**Data provided:**

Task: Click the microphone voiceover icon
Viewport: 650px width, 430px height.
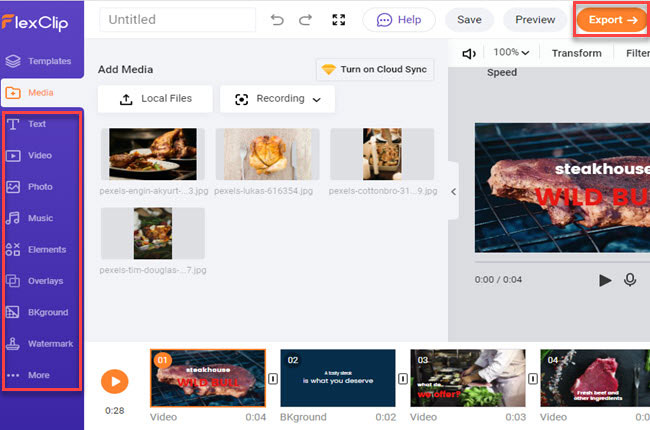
---
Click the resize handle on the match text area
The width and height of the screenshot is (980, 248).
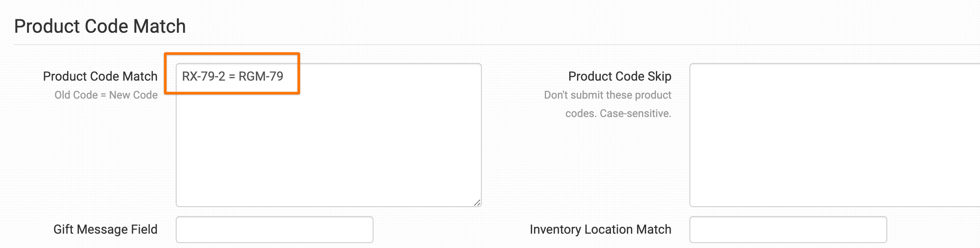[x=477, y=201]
---
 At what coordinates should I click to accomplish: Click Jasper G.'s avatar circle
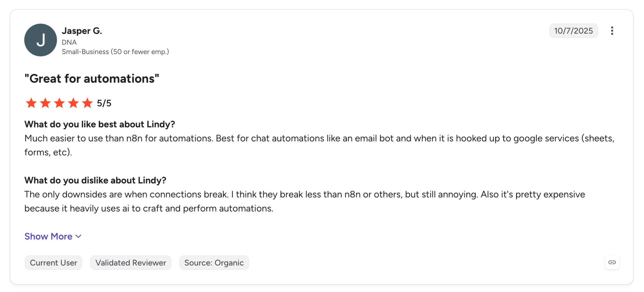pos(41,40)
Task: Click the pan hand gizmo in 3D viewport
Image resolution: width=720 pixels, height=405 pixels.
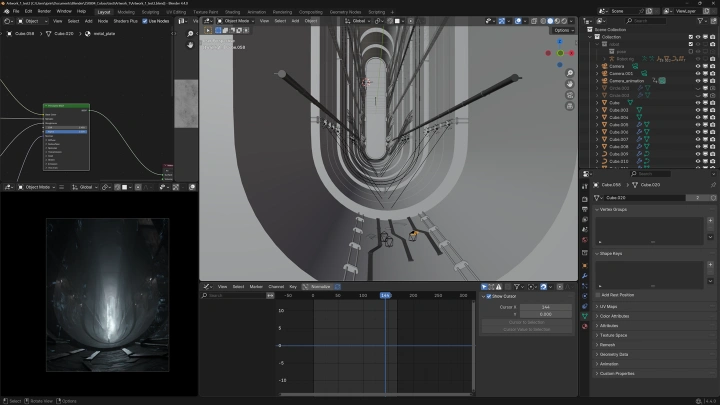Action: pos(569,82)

**Exercise goal:** Return a copy of each line in the entries that carries the string "Task".

**Reply:**
Task: Click the microphone voiceover icon
Task: Click the pan hand gizmo in 3D viewport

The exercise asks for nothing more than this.